Standardized Testing

Okay, if there is anyone out there who reads this and SUPPORTS standardized testing, read on and please answer my question. Everyone else just read on. Feel free to respond, but if you agree with me that standardized testing is stupid, wasteful and has nothing to do with real education, then your comments are appreciated, but can't answer my following question.

First, the set up: I have just completed proctoring over four hours of a standardized "End of Course" test for Biology that was taken by students in Biology classes over two days (from 7:45 a.m. to about 10:00 a.m., yesterday and today). While these students, approximately 200 of them, were taking the exam, the other 1000+ students were NOT IN SCHOOL. They had a delayed opening. This is across the state of New Jersey, by the way, not just in my school.

Besides the strangeness of having an "End of Course" exam in mid-May when school ends in mid-June, how is this benefiting anyone's education? (That's the question.)

Here are more details to support my argument against it:

1.) Why does it take over four hours to test students on one year's worth of Biology when the AP exam, which is meant to test students on a college level, is only 3? Not only that, but students have been taking assessments all year anyway, so why do we need this? Also, who decides what the standard level of learning in Biology is? Is there a minimum amount of Biology that I should have learned before I graduated from high school? (NB: I was an AP Bio student.)

2.) By giving this exam, we have reduced every other student's academic time by a whole day. In mid-May, this is crucial time, particularly when teaching seniors, to trying to keep them on task and learning as much as possible, but when they get to sleep in and wander into school around 10:00 or later, they don't want to be there even more than any other day, so they don't focus on the tasks at hand. Senioritis isn't a real medical disorder, but it exists nonetheless, even in the best of students.

3.) Once the scores are tabulated, and, if this test actually counted -- did I mention that this is only a "practice" exam? -- toward something, then what? Students who scored below average, or whatever minimum marker some one comes up with, won't pass the class and have to retake Biology before graduating? Really? What if several students don't "pass"? Then there becomes a pile up of students taking Bio like the George Washington Bridge at rush hour. Classes will get bigger, which means less learning in those classes, which, in turn, would mean lower test scores. See where that leads?

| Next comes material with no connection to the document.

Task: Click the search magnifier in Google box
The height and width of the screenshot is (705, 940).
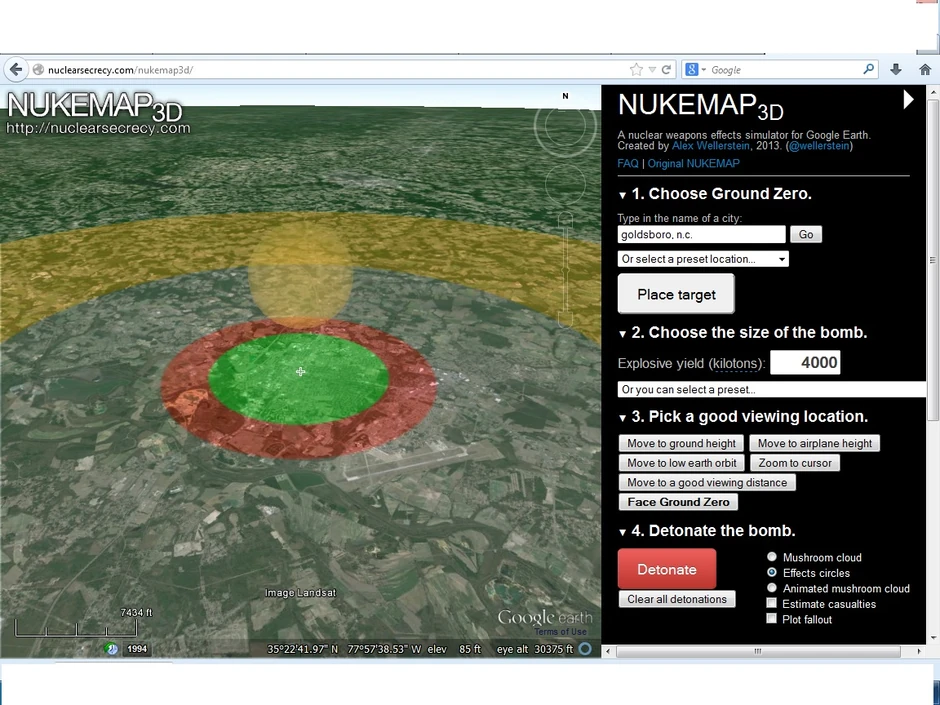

4.) Finally, and this ties to #3, New Jersey wants to have these tests in ALL SUBJECTS. This means that there will be several days, not just two halves, cut off of teaching time for testing. It means more back-up into classes as certain students fail the tests. It means more apathy of students to actually learning something rather than just the "right answers" for the test. And all this adds up to a DECLINE in education.

So, I ask again, who benefits from all this standardized testing, other than the companies that make up the tests?